I don't think it's fair to call him controlled opposition either, because what is he opposing? The idea that the Earth is 5000 years old? The idea that everything there is to know about history is already taught at Harvard? The idea that psychedelics can never cause a revolutionary change in understanding that redirects ones life? Nobody in a position to put Graham where he is would seriously believe or expect us to believe any of the above. As has been said, he's just enthusiastically ahead of the curve on where the mainstream is going to end up going, and though he probably will or has overshot the unknowable truth just a bit, he's roughly the same distance from it if not closer to it than the mainstream.

Above all though I don't doubt his sincerity for a moment. When I look at certain theorists and their hair who shall remain nameless, I can see that they're just a showman and they want anyone who isn't highly credulous to just roll their eyes and walk away without a discussion. I don't get that vibe from Hancock. He DOES want to argue with heavies because he knows his intellect is no less valid than theirs and that he's looking at the same evidence plus a few pieces they left out. The tradeoff is that he doesn't have their scientific training and institutional resources, but he holds his own well never the less.

- **Listed records**
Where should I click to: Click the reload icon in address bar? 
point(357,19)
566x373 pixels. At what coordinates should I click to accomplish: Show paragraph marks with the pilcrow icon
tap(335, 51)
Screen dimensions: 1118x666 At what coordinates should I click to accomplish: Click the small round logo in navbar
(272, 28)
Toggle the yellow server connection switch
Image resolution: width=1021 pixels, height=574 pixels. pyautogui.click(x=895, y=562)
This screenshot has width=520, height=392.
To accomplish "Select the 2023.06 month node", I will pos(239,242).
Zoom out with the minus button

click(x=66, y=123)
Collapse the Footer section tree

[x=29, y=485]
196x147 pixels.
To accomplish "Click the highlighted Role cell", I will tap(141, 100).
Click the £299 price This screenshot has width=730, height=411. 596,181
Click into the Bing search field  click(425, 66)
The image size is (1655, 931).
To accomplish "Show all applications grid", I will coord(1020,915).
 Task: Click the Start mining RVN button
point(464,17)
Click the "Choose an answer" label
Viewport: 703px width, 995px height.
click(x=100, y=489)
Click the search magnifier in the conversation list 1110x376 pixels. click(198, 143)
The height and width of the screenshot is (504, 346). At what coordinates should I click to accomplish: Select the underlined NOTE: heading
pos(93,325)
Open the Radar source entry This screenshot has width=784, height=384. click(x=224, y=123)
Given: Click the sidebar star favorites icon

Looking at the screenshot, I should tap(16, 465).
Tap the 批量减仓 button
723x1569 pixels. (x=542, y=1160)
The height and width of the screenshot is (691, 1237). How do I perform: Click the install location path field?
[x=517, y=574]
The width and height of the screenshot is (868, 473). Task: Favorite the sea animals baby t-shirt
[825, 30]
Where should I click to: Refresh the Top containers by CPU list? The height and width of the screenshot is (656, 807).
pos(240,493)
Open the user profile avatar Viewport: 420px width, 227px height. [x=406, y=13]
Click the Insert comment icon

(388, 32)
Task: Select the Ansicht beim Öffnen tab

- **Stated goal 1**
In the passage about Graham Hancock, what two things does Hancock lack that the "heavies" have?
- **Stated goal 2**
Decide whether each statement agrees with the passage about Graham Hancock, answering yes or no and quoting the words of the passage that settle it.
(a) The writer considers it fair to call Hancock controlled opposition.
(b) The writer has doubts about Hancock's sincerity.
(c) According to the writer, Hancock wants to argue with heavies.
- **Stated goal 3**
Carry the passage about Graham Hancock forward from its final sentence.

- **Task result 1**
He lacks their scientific training and institutional resources.

- **Task result 2**
(a) No: "I don't think it's fair to call him controlled opposition either"
(b) No: "Above all though I don't doubt his sincerity for a moment."
(c) Yes: "He DOES want to argue with heavies"

- **Task result 3**
I also noticed in his interviews on Coast to Coast that when he has to go a different way from a colleague he does it respectfully- specifically referring with his hesitation to go quite as far back with ancient civilizations as Robert Buval. That's a touch of class often missing in the conspiracy world, and reinforces that he is sincere, because the ones who fall upon their own kind are the ones who just say stuff, and they know that if everyone just says stuff they will contradict, therefore somebody has to be kicked out of the canon.

I haven't read his books though I've wanted to. I'm a lazy American and yet if I'm ever sitting still long enough to read a book I'm either driving or too intoxicated to digest a book, so I've gotten my dose of him through Coast to Coast, The Joe Rogan Experience, and Quest for the Lost Civilization mainly, and of course ATS.

Finally I like the fact that his narrative makes sense.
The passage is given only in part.